Standard Test Method for Determining Limits of Detection in Explosive Trace Detectors
|Publication Date:||1 February 2014|
In harmony with the Joint Committee for Guides in Metrology (JCGM) and detection concepts of the International Union of Pure and Applied Chemistry (IUPAC) (1, 2, 3)2, this test method uses a series of replicated measurements of an analyte at dosage levels giving instrumental responses that bracket the critical value, a truncated normal distribution model, and confidence bounds to establish a standard for determining practical and statistically robust limits of detection to analytes sampled on swabs by explosive trace detectors (ETDs).
Here, the limit of detection (LOD90) is defined to be the lowest mass of a particular compound deposited on a sampling swab for which there is 90 % confidence that a single measurement in a particular ETD will have a true detection probability of at least 90 % and a true nondetection probability of at least 90 % when measuring a process blank sample.
This particular test method was chosen on the basis of
reliability, practicability, and comprehensiveness across tested
ETDs, analytes, and deployment conditions. The calculations
involved in this test method are published elsewhere (4), and may
be performed consistently with an interactive web-based tool
available on the National Institute of Standards and Technology
(NIST) site: http://pubapps.nist.
Intended Users - ETD developers, ETD vendors, ETD buyers, ETD testers, ETD users (first responders, security screeners, and the military), and agencies responsible for public safety and enabling effective deterrents to terrorism.
While this test method may be applied to any detection technology that produces numerical output, the procedures have been designed for ion mobility spectrometry (IMS) based ETD systems and tested with low vapor pressure explosive compounds. Compounds are deposited as liquid solutions on swabs and dried before use. As some swabs are absorbent, this deposition procedure may not be optimal for those ETD technologies that rely on high coverage of analyte on the surface of the swab. Background interferences introduced to the test samples were representative of a variety of conditions expected during deployment, but these conditions were not intended as comprehensive in representing all possible scenarios. The user should be aware of the possibility that untested scenarios may lead to failure in the determination of a reliable LOD90 value.

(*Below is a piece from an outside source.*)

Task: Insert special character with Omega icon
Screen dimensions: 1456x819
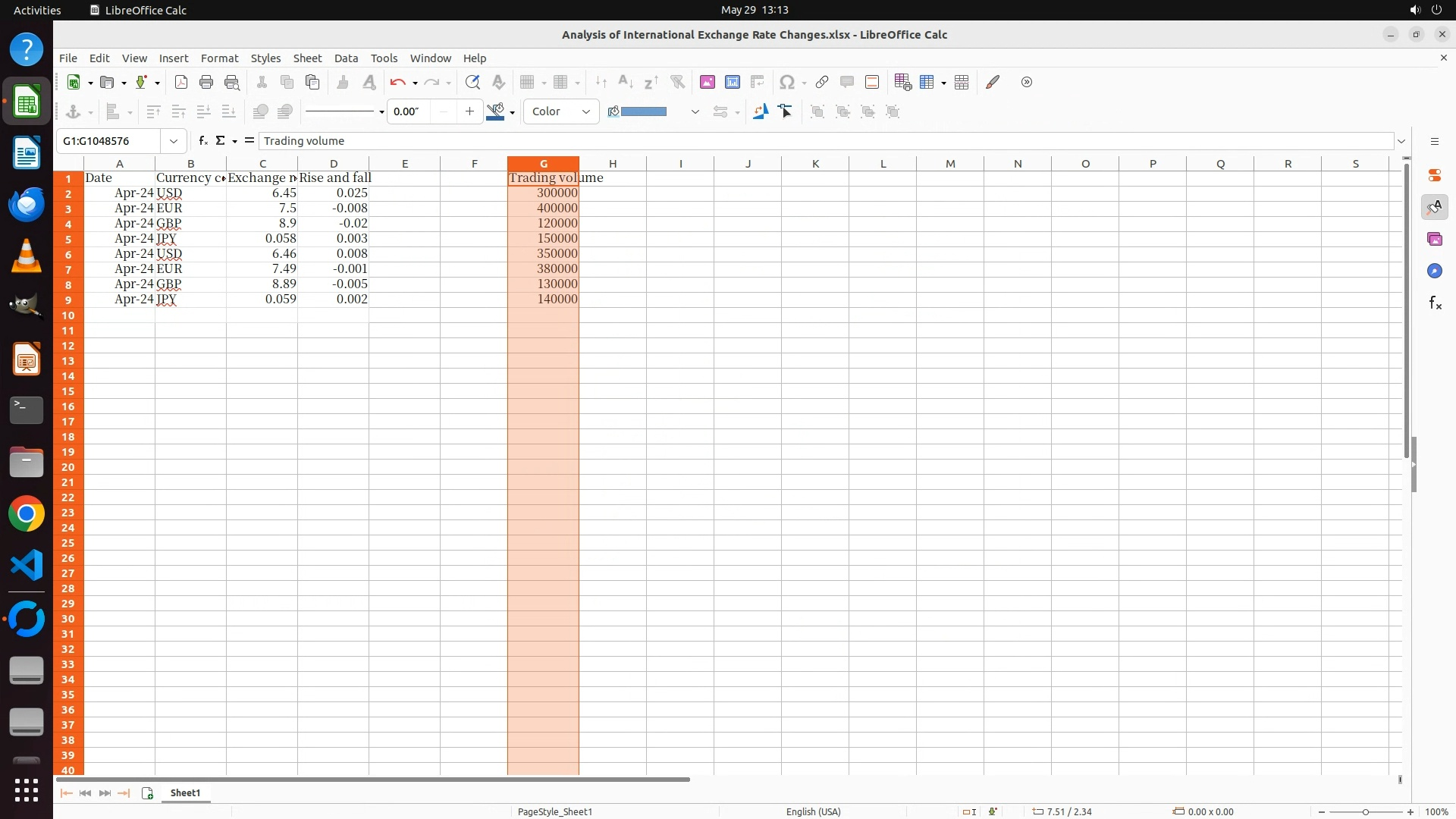Action: click(786, 82)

Units - The values stated in SI units are to be regarded as the standard. No other units of measurement are included in this standard.
This standard does not purport to address all of the safety concerns, if any, associated with its use. It is the responsibility of the user of this standard to establish appropriate safety and health practices and determine the applicability of regulatory limitations prior to use. Some specific hazards statements are given in Section 8 on Hazards.
2 The boldface numbers in parentheses refer to a list of references at the end of this standard.